Add item(s) to memory. Automatically merges duplicates by key.

memory.add(ResearcherProfile(...))
memory.add([item1, item2, item3])

get(key: Any) → Optional[T]

Retrieve an entity by its unique key.

researcher = memory.get("yann_lecun_001")

build_index(force: bool = False) → None

Build or rebuild the vector index for semantic search.

memory.build_index()  # Build if clean
memory.build_index(force=True)  # Force rebuild

search(query: str, k: int = 5) → List[T]

Semantic search over all entities.

results = memory.search("transformers and attention", k=10)

dump(folder_path: Union[str, Path]) → None

Save memory state (data + index) to disk.

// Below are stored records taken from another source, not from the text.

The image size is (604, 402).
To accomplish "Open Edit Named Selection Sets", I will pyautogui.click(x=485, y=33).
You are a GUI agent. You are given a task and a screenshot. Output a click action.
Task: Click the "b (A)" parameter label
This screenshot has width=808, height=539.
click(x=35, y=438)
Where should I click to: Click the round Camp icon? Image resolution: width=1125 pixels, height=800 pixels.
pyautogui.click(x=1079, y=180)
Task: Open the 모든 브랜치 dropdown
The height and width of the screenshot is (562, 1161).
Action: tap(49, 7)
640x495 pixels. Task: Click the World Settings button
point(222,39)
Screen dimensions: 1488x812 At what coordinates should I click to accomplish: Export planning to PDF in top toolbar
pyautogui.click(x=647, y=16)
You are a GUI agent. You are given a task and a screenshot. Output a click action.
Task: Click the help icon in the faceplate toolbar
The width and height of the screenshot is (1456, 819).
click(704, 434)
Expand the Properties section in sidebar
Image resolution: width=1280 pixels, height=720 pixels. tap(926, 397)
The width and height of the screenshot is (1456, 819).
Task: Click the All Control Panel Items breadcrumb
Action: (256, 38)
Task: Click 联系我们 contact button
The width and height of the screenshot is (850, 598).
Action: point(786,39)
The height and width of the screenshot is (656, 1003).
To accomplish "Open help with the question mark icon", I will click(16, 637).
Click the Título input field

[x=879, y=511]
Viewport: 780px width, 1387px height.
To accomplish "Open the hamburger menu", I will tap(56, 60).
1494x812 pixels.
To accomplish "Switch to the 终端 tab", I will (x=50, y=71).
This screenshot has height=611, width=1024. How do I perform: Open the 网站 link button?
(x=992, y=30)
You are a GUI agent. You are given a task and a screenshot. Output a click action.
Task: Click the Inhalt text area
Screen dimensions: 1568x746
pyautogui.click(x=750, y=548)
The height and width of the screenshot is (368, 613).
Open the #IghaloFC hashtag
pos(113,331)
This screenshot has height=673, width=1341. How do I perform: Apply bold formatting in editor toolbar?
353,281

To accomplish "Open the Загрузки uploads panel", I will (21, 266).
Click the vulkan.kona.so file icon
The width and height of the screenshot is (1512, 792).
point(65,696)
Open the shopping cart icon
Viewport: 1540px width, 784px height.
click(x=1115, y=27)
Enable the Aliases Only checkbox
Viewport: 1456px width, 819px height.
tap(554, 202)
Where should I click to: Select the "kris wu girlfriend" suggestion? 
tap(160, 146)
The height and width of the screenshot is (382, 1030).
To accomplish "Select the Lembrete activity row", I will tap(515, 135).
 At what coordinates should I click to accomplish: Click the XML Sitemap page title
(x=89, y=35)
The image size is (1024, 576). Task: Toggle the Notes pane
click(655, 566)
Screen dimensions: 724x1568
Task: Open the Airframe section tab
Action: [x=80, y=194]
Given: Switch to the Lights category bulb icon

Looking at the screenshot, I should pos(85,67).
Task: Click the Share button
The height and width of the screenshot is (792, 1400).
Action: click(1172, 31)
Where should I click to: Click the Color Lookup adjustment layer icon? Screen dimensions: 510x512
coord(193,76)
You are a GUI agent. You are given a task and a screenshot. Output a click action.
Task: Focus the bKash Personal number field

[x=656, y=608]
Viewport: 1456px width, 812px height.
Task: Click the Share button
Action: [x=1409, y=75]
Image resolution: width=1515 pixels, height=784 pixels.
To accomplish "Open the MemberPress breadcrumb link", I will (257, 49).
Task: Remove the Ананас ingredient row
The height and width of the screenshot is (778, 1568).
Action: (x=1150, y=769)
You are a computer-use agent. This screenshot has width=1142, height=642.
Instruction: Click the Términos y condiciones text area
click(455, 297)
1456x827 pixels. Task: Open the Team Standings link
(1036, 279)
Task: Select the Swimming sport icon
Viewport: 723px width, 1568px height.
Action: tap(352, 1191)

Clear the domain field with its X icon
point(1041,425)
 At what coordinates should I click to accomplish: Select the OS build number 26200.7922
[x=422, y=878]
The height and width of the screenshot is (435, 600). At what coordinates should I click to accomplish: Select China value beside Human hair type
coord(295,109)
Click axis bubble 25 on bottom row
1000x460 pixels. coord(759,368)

memory.dump("./my_memory")

load(folder_path: Union[str, Path]) → None

Load memory state from disk.

memory.load("./my_memory")

remove(key: Any) → bool

Remove an entity by key.

success = memory.remove("yann_lecun_001")

clear() → None

Clear all entities and indices.

memory.clear()

Properties

keys: List[Any]

All unique keys in memory.

items: List[T]

All entity instances.

size: int

Number of entities.


🤝 Contributing

We're building the next generation of AI memory standards. PRs and issues welcome!


📝 License

MIT License - See LICENSE file for details.


Built with ❤️ for AI developers who believe memory is more than just search.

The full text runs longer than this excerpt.